Par ailleurs, à l'image de la Délégation à l'aménagement du territoire et à l'action régionale (DATAR), dont la mission photographique a révolutionné la commande publique en la matière et nourri, pendant trente ans, nos regards et nos représentations sur l'évolution de la France, au-delà même du champ culturel, nous allons commander chaque année, pendant dix ans, une recherche spécifique à une dizaine de photographes sur les mutations du Grand Paris.

Ainsi, dès 2017, tout en étant un établissement de préfiguration, nous allons accompagner près de 150 équipes artistiques dans des projets de recherche et de création, tous tendus vers la question de la mutation urbaine, de la transmission, de l'accompagnement des regards. L'ensemble de ces protagonistes, chercheurs et créateurs, nourriront au quotidien le travail de l'équipe projet qui est chargée d'élaborer le projet scientifique et culturel pour 2024. Le lieu que nous bâtissons aujourd'hui n'est donc pas le lieu cible de 2024, qui sera beaucoup plus ample et ambitieux.

Le calendrier du projet, monsieur le président, est relativement complexe. Nous avons diagnostiqué en 2015, nous avons élaboré en 2016, nous lançons en 2017. En 2018, nous ouvrirons une maison du projet, une « maison-balise », si je puis dire, de près de 1 000 mètres carrés, qui sera un lieu d'expression et un le lieu de rencontre avec les habitants et les différents publics. Entre 2018 et 2021, nous continuerons cette politique culturelle, tout en bâtissant notre projet scientifique et culturel, dont l'ambition est double, vous l'avez compris : transmission et création.

La perspective est celle d'un équipement francilien majeur pour la création, la transmission et la diffusion – en cela, nous dépassons sans doute le projet d'une Villa Médicis. Actuellement, je le répète, il n'y a pas de grand équipement culturel au nord-est de l'Île-de-France. Notre cahier de prescriptions cite un certain nombre de fonctions cibles pour 2024 : un plateau d'art contemporain, qui accueillera vingt à trente artistes par an ; sans doute une école de la deuxième chance ; sans doute une université populaire et, également, un projet dédié à l'enseignement supérieur artistique. Pour le bâtiment, nous nous orientons vers un espace de 17 000 à 25 000 mètres carrés.
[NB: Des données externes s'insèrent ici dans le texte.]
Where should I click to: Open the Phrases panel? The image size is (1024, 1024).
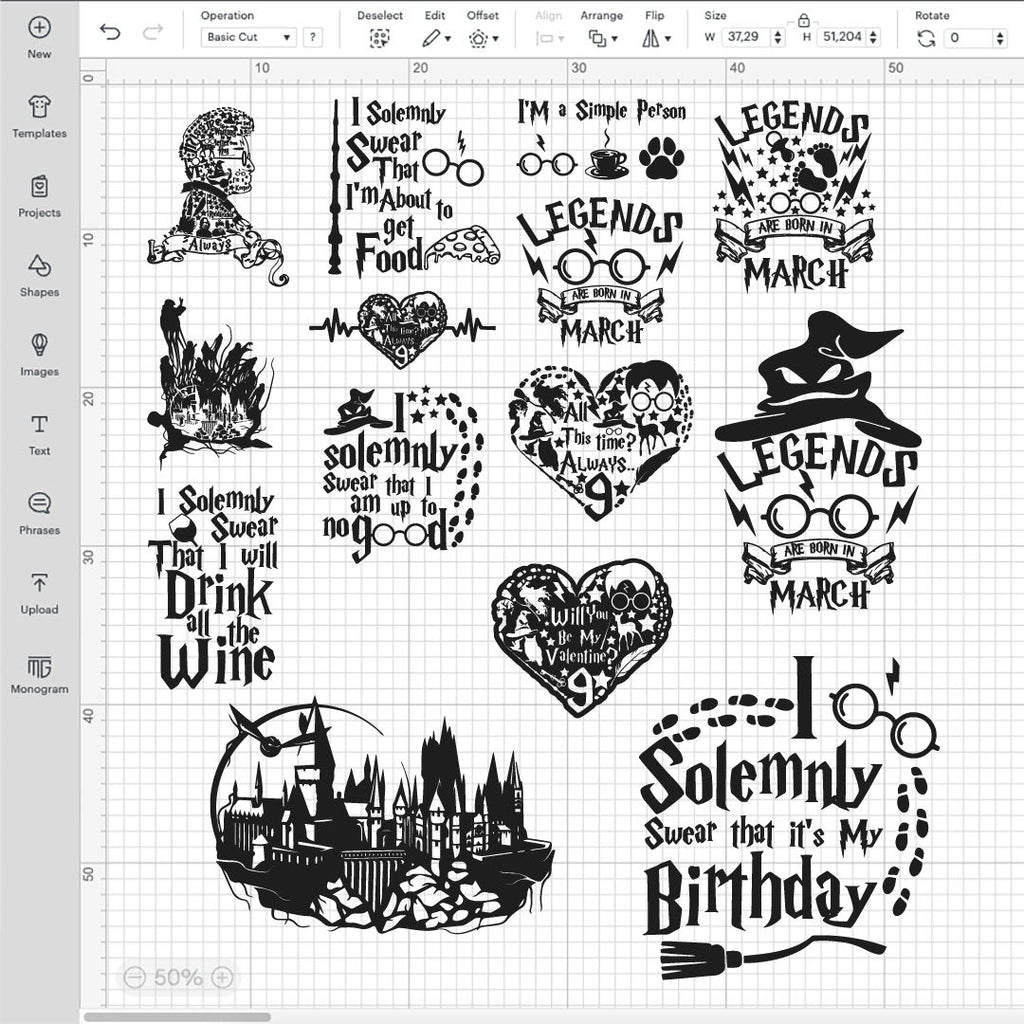pyautogui.click(x=39, y=513)
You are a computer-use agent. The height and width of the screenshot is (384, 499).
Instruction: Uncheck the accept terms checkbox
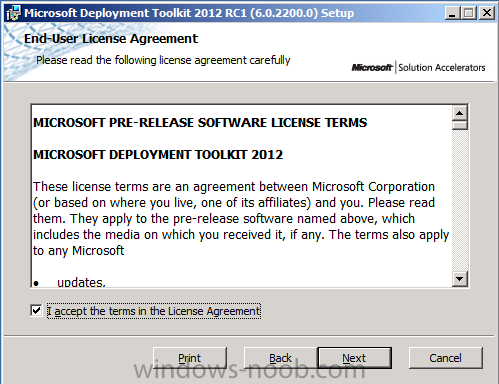click(x=36, y=311)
Nous allons étudier tout cela au cours des 18 mois qui viennent. J'aurai l'occasion, je l'espère, de venir vous présenter le fruit de notre réflexion stratégique. Nous pensons que, d'ici un an et demi, l'ensemble des conditions seront réunies, avec tous les partenaires publics engagés dans l'EPCC, mais aussi, demain, des partenaires privés – je sais que la question du mécénat vous tient à coeur. Je ne peux malheureusement pas vous en donner la liste aujourd'hui, car ce travail est en cours. Sachez simplement que nous dialoguons avec plusieurs partenaires potentiels et que de grands mécènes, notamment des fondations – Orange, Total, Bettencourt Schueller –, souhaitent rejoindre et accompagner le projet. J'aurai le plaisir d'annoncer les conclusions de ces discussions d'ici quelques semaines.